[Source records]
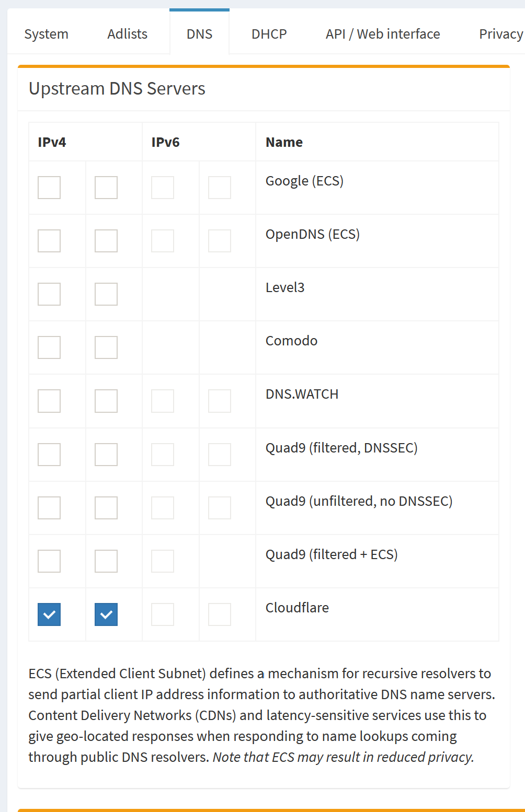
Task: Tick second IPv4 checkbox for Comodo
Action: coord(106,347)
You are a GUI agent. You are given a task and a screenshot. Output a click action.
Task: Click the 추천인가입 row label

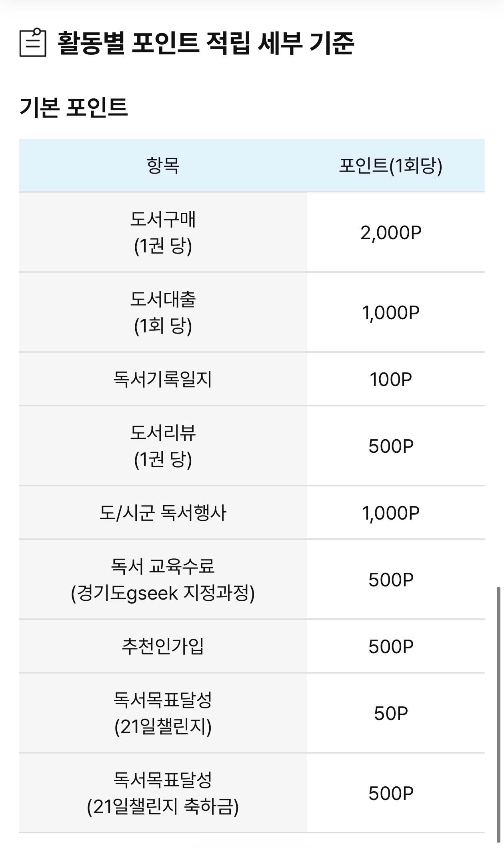coord(163,646)
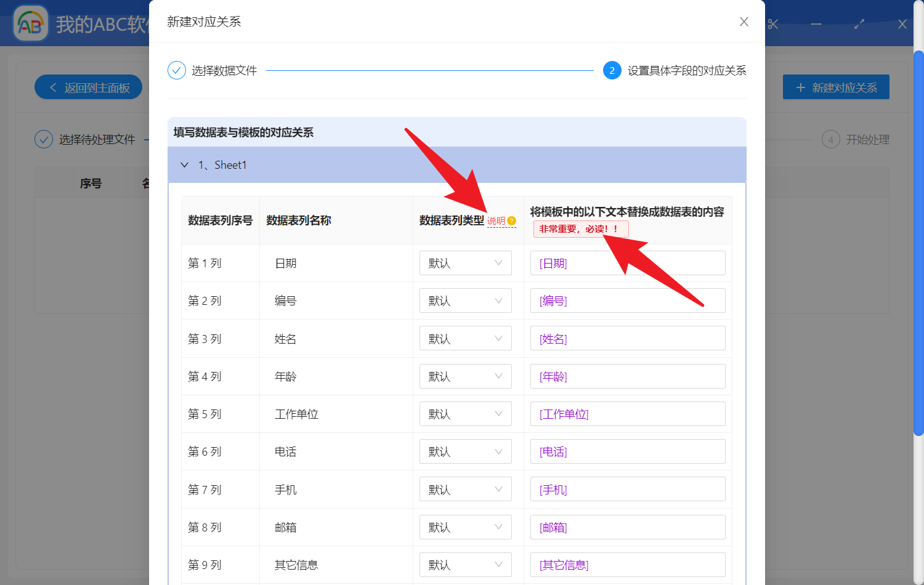Click the red 非常重要，必读！！ warning badge
Image resolution: width=924 pixels, height=585 pixels.
pos(581,228)
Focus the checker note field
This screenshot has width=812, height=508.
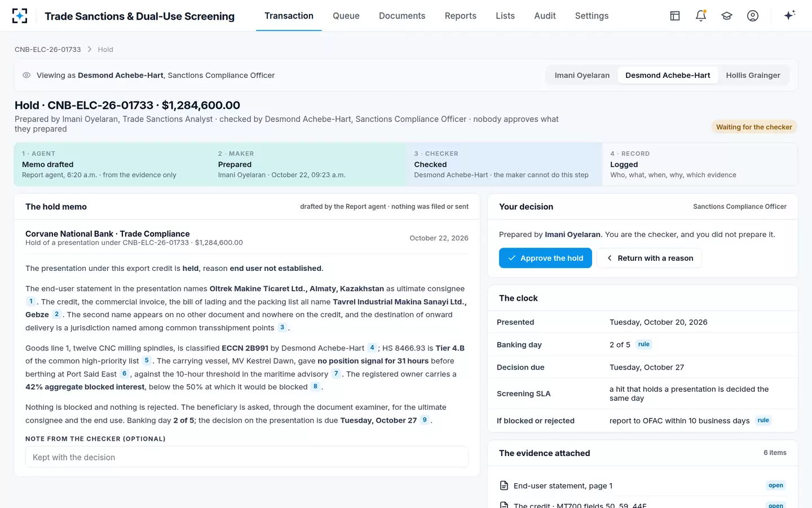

* _PROBLEM REQUIREMENTS_: Excluding all pictures, output exactly the lines from the line containing "Task: Click the 추천인가입 row label" through the last line of the entries above.

* _SOLUTION FOR THIS PROBLEM_:
Task: Click the 추천인가입 row label

coord(163,646)
Click the red 非常重要，必读！！ warning badge
Image resolution: width=924 pixels, height=585 pixels.
pos(581,228)
Focus the checker note field
This screenshot has width=812, height=508.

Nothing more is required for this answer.